SELECTION:
==========
[<prev] [next>] [<thread-prev] [thread-next>] [day] [month] [year] [list]
Message-Id: <20180920200358.31680-8-keith.busch@intel.com>
Date: Thu, 20 Sep 2018 14:03:58 -0600
From: Keith Busch <keith.busch@...el.com>
To: linux-kernel@...r.kernel.org
Cc: Kirill Shutemov <kirill.shutemov@...ux.intel.com>,
Dave Hansen <dave.hansen@...el.com>,
Dan Williams <dan.j.williams@...el.com>,
Keith Busch <keith.busch@...el.com>
Subject: [PATCHv2 7/7] mm/gup: Cache dev_pagemap while pinning pages
Pinning pages from ZONE_DEVICE memory needs to check the backing device's
live-ness, which is tracked in the device's dev_pagemap metadata. This
metadata is stored in a radix tree and looking it up adds measurable
software overhead.
This patch avoids repeating this relatively costly operation when
dev_pagemap is used by caching the last dev_pagemap while getting user
pages. The gup_benchmark reports this reduces the time to get user pages
to as low as 1/3 of the previous time.
Cc: Kirill Shutemov <kirill.shutemov@...ux.intel.com>
Cc: Dave Hansen <dave.hansen@...el.com>
Cc: Dan Williams <dan.j.williams@...el.com>
Signed-off-by: Keith Busch <keith.busch@...el.com>
---
include/linux/mm.h | 8 +++++++-
mm/gup.c | 41 ++++++++++++++++++++++++-----------------
mm/huge_memory.c | 35 +++++++++++++++--------------------
3 files changed, 46 insertions(+), 38 deletions(-)
==========
PROVIDED DATA:

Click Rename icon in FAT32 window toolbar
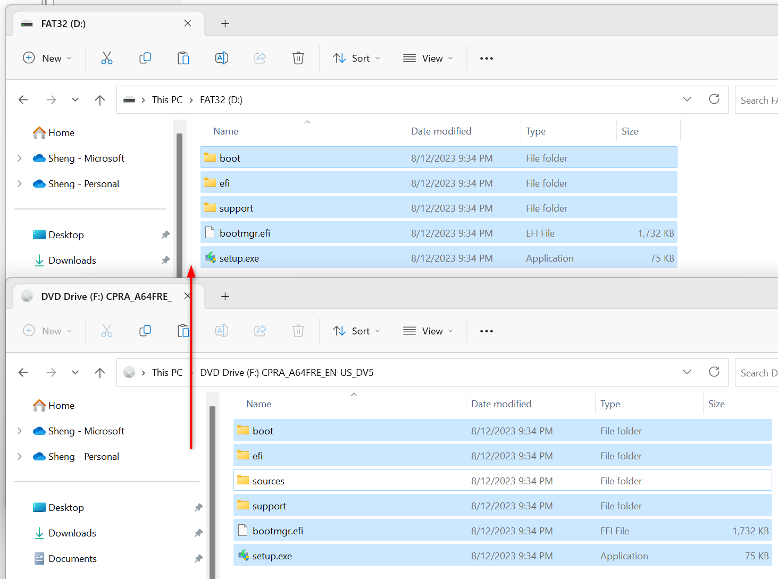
==========
WRITTEN INSTRUCTION 1:
Answer these about the patch message:
(a) Where is the dev_pagemap metadata stored?
(b) According to the gup_benchmark, how low does the time to get user pages drop?
(c) How many files does the patch change?
WRITTEN INSTRUCTION 2: Return the part of the patch message from "[<prev] [next>] [<thread-prev]" to "software overhead.", copied word for word.
You won't need the data for this.

CORRECT RESPONSE 1:
(a) In a radix tree.
(b) As low as 1/3 of the previous time.
(c) 3 files.

CORRECT RESPONSE 2:
[<prev] [next>] [<thread-prev] [thread-next>] [day] [month] [year] [list]
Message-Id: <20180920200358.31680-8-keith.busch@intel.com>
Date: Thu, 20 Sep 2018 14:03:58 -0600
From: Keith Busch <keith.busch@...el.com>
To: linux-kernel@...r.kernel.org
Cc: Kirill Shutemov <kirill.shutemov@...ux.intel.com>,
Dave Hansen <dave.hansen@...el.com>,
Dan Williams <dan.j.williams@...el.com>,
Keith Busch <keith.busch@...el.com>
Subject: [PATCHv2 7/7] mm/gup: Cache dev_pagemap while pinning pages
Pinning pages from ZONE_DEVICE memory needs to check the backing device's
live-ness, which is tracked in the device's dev_pagemap metadata. This
metadata is stored in a radix tree and looking it up adds measurable
software overhead.